* Actions to take
**A)** Please reproduce the passage of the aquarium thread from "i meant with" to "of hiding areas." word for word.
**B)** Name every distinct username that posts in the aquarium thread.

* Text segment
# How long before a tank is over populated?



## keziahamber (Jul 18, 2010)

Just wondering how long it takes for a tank to become over populated? I am considering live bearers but, I'm not sure yet.


----------



## jrman83 (Jul 9, 2010)

General rule of thumb is one inch of fish per gallon of water. You just have to account for how big the fish can get, not how big it may be currently. You can go beyond that but it all depends on your filtration and it can increase your maintenance. There is a calculator on the site that can give you a good idea.


----------



## keziahamber (Jul 18, 2010)

i meant with live bearers and them having babies


----------



## jrman83 (Jul 9, 2010)

Same rule applies, but you obviously have some time before the ill-effects of over population are felt as the babies are growing. I have a 75g with 40 adult fish and over 50 babies. If all babies make it to adulthood then my tank is probably over popuated, but right now that is not the case. Plus, I know they will not all make it to adulthood for various reasons - mostly being they are in with the adult fish and surviving is up to them - they have more than adequate places to hide. If you want them to live, you'll need to add what I call breeder grass or some other form of hiding areas.

The females can produce young about every 3wks and how many they have largely has to do with how large the fish is. For example, I have a few pregnanat guppys in my tank right now. One is nearly 3" long and huge and ready to pop. The others are average sized and just fat. They will probably have 5-6, but the big one could have as many as 20.

In my opinion over population and what occurs from it is at your hands. Keep it under control and although you may be over populated by sheer numbers, you really aren't. I plan to go to over 100 adult fish in my 75g. This may require a step up in filtration and high % weekly water changes but if I'm prepared to deal with it then nobody can say I'm over populated if my nitrates are kept low.


----------



## missmanatee (Dec 25, 2010)

Also if you are worried about over population some fish stores will buy fish from you so if you do become over populated you can always sell a few fish. :fish10:


----------

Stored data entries

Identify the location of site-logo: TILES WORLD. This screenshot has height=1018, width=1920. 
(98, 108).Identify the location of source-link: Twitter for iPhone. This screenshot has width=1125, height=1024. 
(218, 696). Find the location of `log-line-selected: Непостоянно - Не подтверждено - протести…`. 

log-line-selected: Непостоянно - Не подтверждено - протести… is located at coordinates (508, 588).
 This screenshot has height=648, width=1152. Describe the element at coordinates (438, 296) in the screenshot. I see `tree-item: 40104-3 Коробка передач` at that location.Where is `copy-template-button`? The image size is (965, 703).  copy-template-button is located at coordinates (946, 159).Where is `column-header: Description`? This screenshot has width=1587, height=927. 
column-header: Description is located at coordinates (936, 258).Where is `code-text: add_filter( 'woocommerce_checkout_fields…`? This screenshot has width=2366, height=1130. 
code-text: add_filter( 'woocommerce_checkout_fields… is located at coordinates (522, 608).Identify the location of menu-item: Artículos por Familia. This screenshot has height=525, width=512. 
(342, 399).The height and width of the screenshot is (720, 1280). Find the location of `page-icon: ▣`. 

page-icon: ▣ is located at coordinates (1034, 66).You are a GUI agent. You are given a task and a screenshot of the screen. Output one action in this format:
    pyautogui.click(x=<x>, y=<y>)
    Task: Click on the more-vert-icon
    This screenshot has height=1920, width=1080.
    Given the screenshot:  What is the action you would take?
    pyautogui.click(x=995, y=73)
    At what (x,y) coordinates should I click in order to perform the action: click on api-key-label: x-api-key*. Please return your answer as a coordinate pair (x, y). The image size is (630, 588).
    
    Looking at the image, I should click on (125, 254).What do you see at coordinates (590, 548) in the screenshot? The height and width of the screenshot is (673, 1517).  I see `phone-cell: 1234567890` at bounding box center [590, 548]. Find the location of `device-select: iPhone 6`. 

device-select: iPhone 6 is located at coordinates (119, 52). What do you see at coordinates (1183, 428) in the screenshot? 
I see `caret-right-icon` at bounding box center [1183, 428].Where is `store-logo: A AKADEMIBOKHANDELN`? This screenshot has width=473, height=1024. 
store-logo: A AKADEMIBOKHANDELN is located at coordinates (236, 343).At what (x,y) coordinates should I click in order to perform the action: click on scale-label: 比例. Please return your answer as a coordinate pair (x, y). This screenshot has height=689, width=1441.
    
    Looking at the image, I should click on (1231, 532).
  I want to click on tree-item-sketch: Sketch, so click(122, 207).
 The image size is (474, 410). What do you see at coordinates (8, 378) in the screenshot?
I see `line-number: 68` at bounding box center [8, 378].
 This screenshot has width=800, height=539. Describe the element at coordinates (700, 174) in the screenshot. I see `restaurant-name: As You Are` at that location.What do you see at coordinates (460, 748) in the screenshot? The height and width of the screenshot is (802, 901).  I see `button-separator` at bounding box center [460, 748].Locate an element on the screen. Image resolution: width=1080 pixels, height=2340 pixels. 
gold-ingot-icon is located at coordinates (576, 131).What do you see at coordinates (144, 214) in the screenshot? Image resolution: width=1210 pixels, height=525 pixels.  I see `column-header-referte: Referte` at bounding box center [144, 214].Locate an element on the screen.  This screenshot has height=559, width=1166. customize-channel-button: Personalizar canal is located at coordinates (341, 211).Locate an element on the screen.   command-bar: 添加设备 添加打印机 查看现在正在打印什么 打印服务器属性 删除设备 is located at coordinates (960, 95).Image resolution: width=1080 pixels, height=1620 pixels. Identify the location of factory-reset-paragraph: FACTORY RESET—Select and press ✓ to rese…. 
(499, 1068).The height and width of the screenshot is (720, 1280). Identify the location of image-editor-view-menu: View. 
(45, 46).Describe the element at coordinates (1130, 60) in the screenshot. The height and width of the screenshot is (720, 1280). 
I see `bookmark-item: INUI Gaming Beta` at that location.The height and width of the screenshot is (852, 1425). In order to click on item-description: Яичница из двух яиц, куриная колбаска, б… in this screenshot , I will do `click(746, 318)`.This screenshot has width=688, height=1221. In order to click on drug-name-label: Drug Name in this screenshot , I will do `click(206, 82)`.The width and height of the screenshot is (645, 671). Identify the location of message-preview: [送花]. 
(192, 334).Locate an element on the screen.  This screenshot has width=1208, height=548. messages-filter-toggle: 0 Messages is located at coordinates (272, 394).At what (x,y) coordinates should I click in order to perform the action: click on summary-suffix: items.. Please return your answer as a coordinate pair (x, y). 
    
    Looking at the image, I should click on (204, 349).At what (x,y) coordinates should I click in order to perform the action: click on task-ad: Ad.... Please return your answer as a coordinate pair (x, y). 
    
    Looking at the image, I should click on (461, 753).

* Solutions by task
**A)**
i meant with live bearers and them having babies


----------



## jrman83 (Jul 9, 2010)

Same rule applies, but you obviously have some time before the ill-effects of over population are felt as the babies are growing. I have a 75g with 40 adult fish and over 50 babies. If all babies make it to adulthood then my tank is probably over popuated, but right now that is not the case. Plus, I know they will not all make it to adulthood for various reasons - mostly being they are in with the adult fish and surviving is up to them - they have more than adequate places to hide. If you want them to live, you'll need to add what I call breeder grass or some other form of hiding areas.

**B)**
keziahamber
jrman83
missmanatee